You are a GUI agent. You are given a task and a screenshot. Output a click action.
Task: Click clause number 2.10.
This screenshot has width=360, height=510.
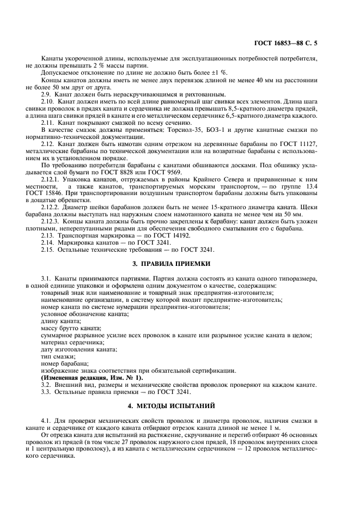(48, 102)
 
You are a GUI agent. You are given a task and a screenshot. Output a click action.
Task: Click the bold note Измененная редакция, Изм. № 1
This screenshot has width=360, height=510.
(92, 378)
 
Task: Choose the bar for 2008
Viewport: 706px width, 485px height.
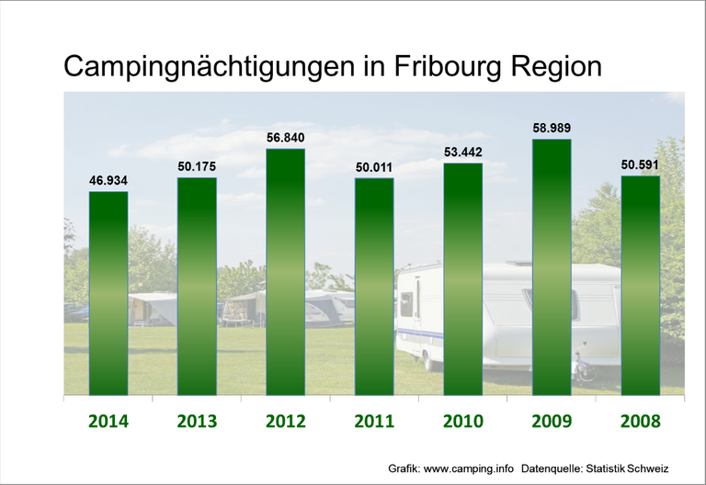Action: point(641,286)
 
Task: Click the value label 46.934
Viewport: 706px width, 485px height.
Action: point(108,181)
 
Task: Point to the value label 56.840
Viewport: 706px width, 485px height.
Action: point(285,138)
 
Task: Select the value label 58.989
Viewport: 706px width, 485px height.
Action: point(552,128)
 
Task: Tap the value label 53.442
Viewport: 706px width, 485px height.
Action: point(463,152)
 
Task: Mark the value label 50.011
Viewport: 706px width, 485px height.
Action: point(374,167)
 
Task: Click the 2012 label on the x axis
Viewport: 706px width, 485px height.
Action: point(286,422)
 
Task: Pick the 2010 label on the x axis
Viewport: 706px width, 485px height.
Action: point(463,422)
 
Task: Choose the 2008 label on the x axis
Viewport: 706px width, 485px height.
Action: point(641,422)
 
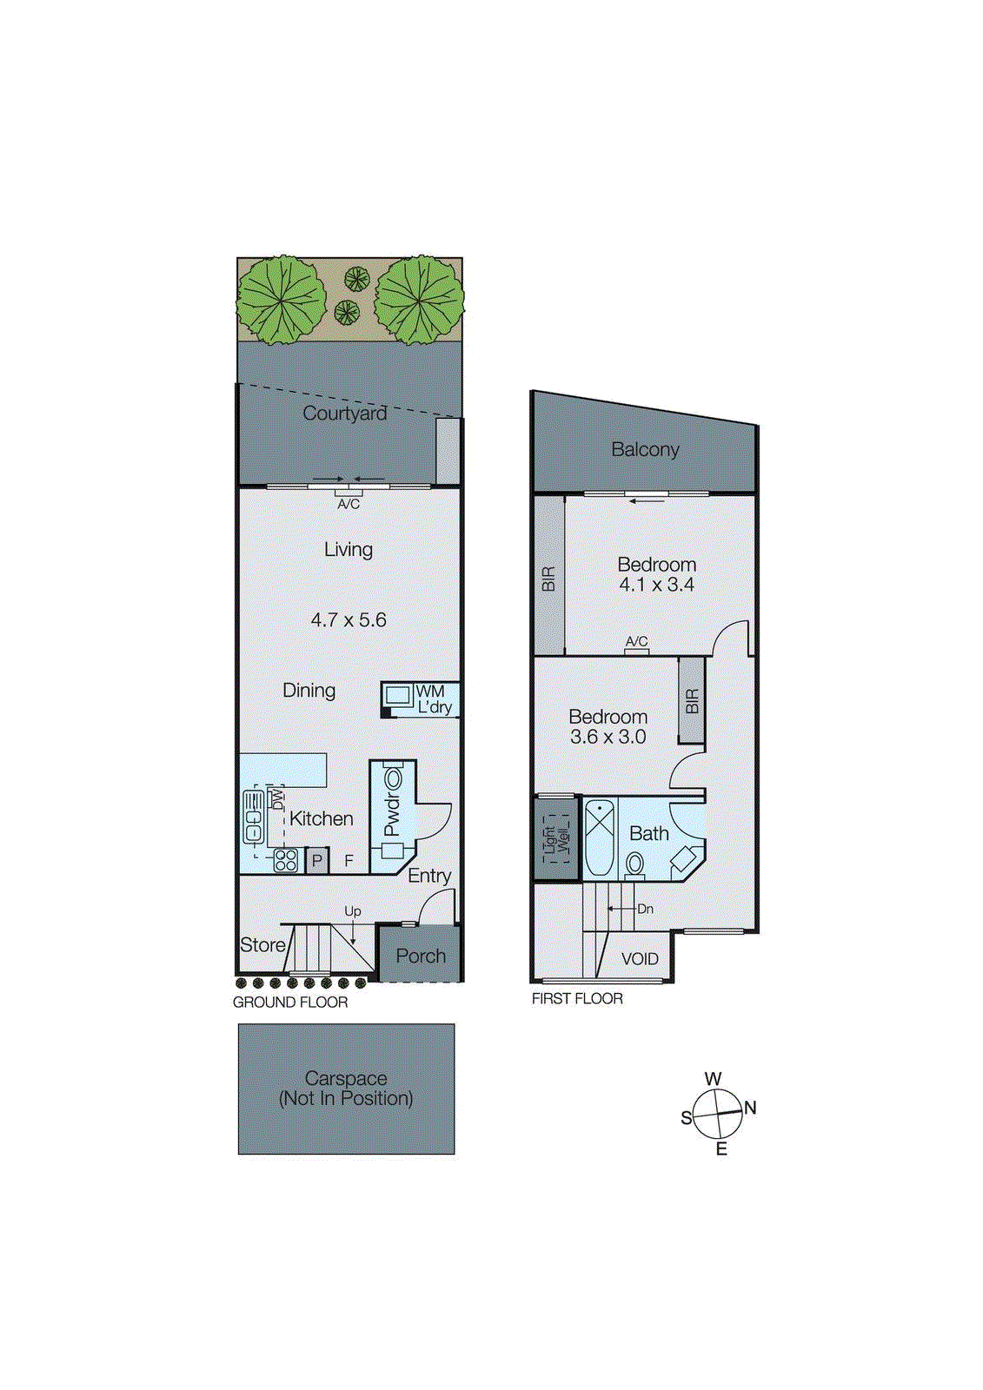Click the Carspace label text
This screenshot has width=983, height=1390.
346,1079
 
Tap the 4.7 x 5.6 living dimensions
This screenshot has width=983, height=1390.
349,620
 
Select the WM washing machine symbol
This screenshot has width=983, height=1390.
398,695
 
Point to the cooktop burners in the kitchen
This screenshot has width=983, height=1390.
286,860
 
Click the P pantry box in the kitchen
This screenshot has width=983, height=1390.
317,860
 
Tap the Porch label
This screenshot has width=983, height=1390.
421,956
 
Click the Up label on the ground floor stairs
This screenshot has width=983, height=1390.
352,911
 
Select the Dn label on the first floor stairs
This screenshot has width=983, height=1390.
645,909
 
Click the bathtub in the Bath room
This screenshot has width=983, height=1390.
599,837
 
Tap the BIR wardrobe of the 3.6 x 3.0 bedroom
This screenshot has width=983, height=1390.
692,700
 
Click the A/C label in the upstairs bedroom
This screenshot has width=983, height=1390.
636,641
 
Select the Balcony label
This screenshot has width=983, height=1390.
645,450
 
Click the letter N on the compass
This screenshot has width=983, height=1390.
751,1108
--
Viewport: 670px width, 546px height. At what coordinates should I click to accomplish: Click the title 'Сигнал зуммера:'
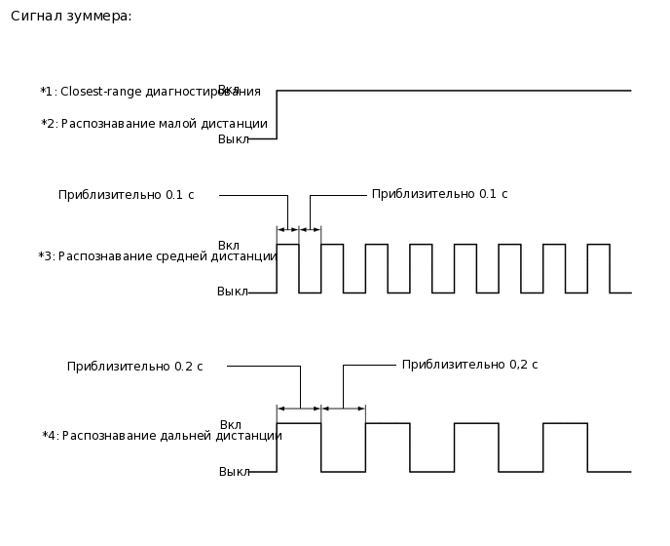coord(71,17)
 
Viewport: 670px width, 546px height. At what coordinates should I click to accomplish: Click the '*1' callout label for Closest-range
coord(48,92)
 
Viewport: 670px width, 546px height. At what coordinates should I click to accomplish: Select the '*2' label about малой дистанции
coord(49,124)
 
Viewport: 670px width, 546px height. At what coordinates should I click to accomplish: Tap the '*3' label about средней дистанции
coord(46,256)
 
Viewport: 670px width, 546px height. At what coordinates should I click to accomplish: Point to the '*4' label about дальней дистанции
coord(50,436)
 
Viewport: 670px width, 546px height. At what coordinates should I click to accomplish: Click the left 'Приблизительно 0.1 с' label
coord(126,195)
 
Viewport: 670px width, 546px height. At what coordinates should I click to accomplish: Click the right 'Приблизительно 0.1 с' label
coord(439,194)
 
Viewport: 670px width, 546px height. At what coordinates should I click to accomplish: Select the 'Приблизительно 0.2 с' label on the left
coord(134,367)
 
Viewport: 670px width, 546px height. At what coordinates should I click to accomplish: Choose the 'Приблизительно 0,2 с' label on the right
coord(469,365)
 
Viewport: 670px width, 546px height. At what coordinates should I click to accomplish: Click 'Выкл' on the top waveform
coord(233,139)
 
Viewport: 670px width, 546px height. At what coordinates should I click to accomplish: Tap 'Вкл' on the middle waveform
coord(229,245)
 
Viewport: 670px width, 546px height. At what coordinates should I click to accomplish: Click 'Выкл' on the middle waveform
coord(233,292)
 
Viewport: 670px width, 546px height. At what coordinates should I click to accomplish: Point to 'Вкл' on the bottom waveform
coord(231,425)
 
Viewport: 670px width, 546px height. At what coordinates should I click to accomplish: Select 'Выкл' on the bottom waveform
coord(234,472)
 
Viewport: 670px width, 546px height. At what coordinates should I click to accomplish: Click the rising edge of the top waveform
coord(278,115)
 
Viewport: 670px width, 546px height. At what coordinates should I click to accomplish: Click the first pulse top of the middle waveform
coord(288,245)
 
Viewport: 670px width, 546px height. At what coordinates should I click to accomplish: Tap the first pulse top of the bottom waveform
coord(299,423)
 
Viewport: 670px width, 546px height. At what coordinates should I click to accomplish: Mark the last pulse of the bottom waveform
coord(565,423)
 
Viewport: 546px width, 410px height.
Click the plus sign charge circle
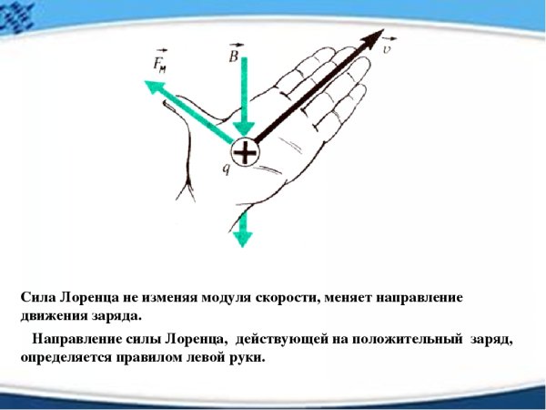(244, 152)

▸ **What the task requires**: Rewrite the records from the line that contains "on the top waveform" up to and including the line that contains "coord(231,425)" as a Markdown table with the columns No. and Line, one numbered row per line and no rows for blank lines.

▸ **Output of the exercise**:
| No. | Line |
|---|---|
| 1 | Viewport: 670px width, 546px height. At what coordinates should I click to accomplish: Click 'Выкл' on the top waveform |
| 2 | coord(233,139) |
| 3 | Viewport: 670px width, 546px height. At what coordinates should I click to accomplish: Tap 'Вкл' on the middle waveform |
| 4 | coord(229,245) |
| 5 | Viewport: 670px width, 546px height. At what coordinates should I click to accomplish: Click 'Выкл' on the middle waveform |
| 6 | coord(233,292) |
| 7 | Viewport: 670px width, 546px height. At what coordinates should I click to accomplish: Point to 'Вкл' on the bottom waveform |
| 8 | coord(231,425) |